EXERCISE: Among the lines below, copy exactly those from the one with "Enable the Azure Active Directory checkbox" through the one with "Task: Open the notifications bell icon", counting both ends.
*** INFORMATION PROVIDED Section Begins ***
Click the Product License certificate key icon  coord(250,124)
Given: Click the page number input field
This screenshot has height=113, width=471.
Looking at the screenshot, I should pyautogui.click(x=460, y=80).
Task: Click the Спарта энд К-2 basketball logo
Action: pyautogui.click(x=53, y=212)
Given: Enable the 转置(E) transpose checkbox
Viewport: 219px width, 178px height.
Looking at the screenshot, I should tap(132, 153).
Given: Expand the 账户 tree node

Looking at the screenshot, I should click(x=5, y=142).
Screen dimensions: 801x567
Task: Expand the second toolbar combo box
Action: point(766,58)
*** INFORMATION PROVIDED Section Ends ***
*** INFORMATION PROVIDED Section Begins ***
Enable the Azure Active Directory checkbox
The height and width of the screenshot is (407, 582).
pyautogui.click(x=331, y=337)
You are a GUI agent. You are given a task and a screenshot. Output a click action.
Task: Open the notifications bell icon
*** INFORMATION PROVIDED Section Ends ***
*** INFORMATION PROVIDED Section Begins ***
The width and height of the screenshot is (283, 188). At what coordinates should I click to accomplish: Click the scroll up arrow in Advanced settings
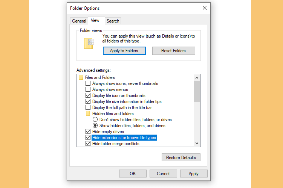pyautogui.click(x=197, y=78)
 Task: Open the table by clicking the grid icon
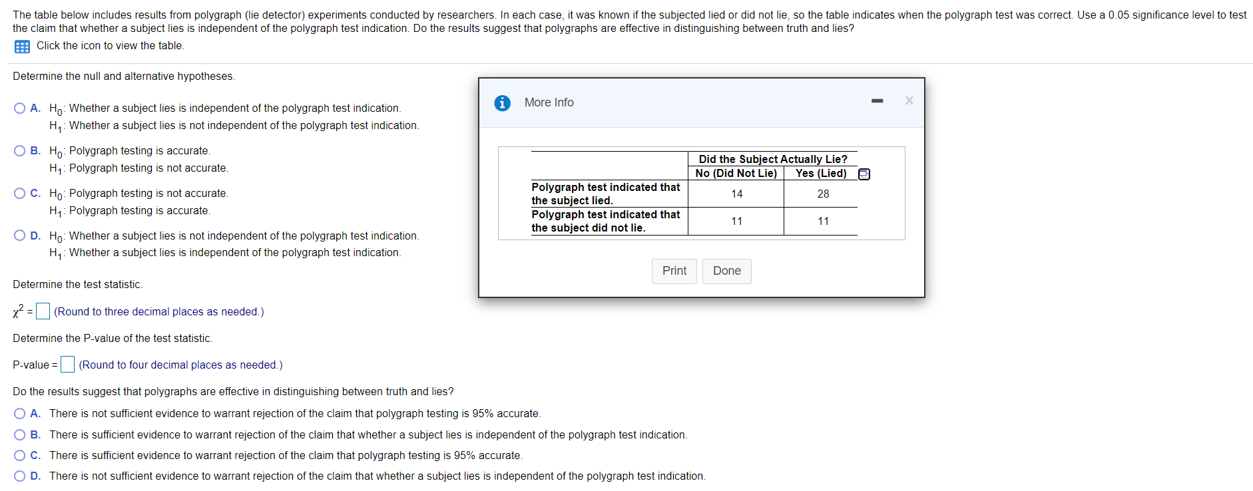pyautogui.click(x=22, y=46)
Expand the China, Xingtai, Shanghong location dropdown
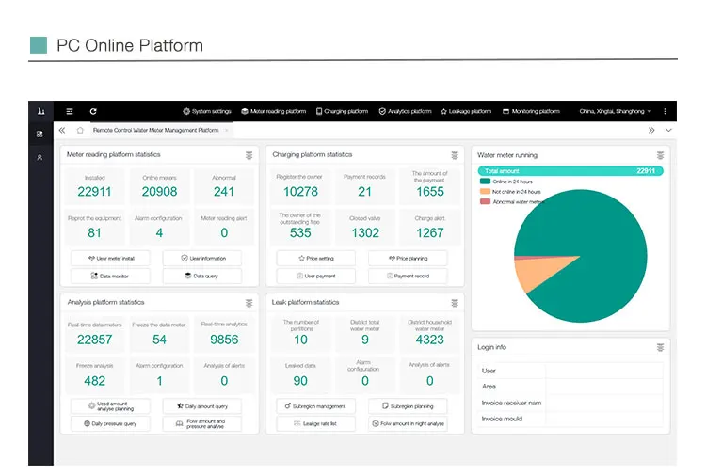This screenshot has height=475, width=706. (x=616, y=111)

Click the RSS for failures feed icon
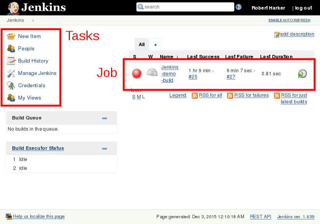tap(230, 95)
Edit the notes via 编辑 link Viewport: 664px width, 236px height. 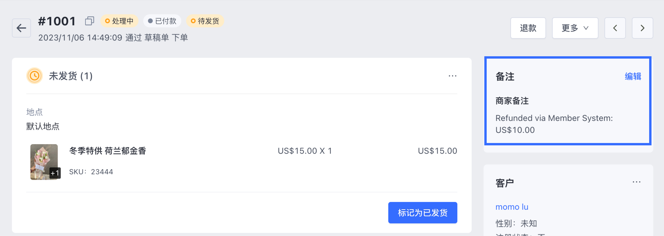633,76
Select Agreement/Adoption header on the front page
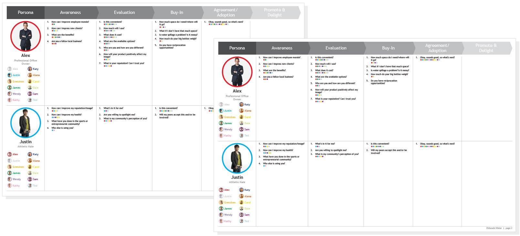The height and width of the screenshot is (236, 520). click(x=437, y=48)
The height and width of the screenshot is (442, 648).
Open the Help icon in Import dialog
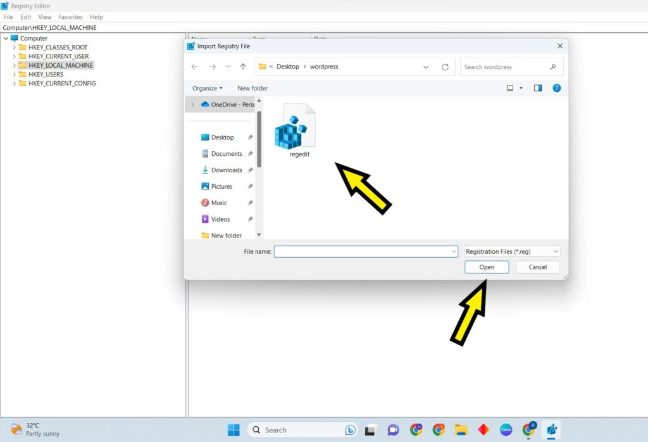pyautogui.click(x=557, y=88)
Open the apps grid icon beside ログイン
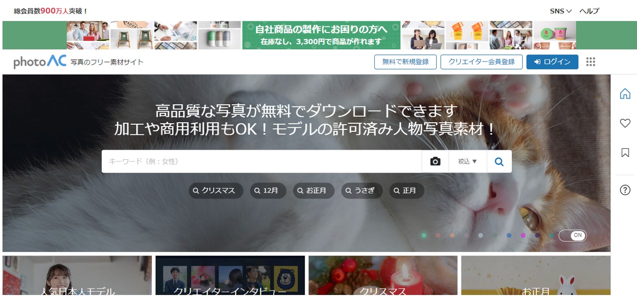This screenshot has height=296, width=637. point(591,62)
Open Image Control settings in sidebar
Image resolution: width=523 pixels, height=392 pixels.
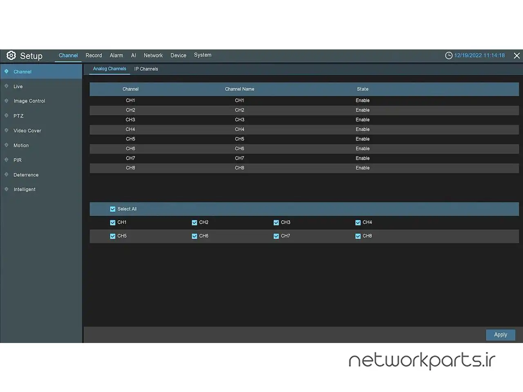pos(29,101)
*** INFORMATION PROVIDED Section Ends ***
FINISHED TASK:
Enable the Azure Active Directory checkbox
The height and width of the screenshot is (407, 582).
pyautogui.click(x=331, y=337)
You are a GUI agent. You are given a task and a screenshot. Output a click action.
Task: Open the notifications bell icon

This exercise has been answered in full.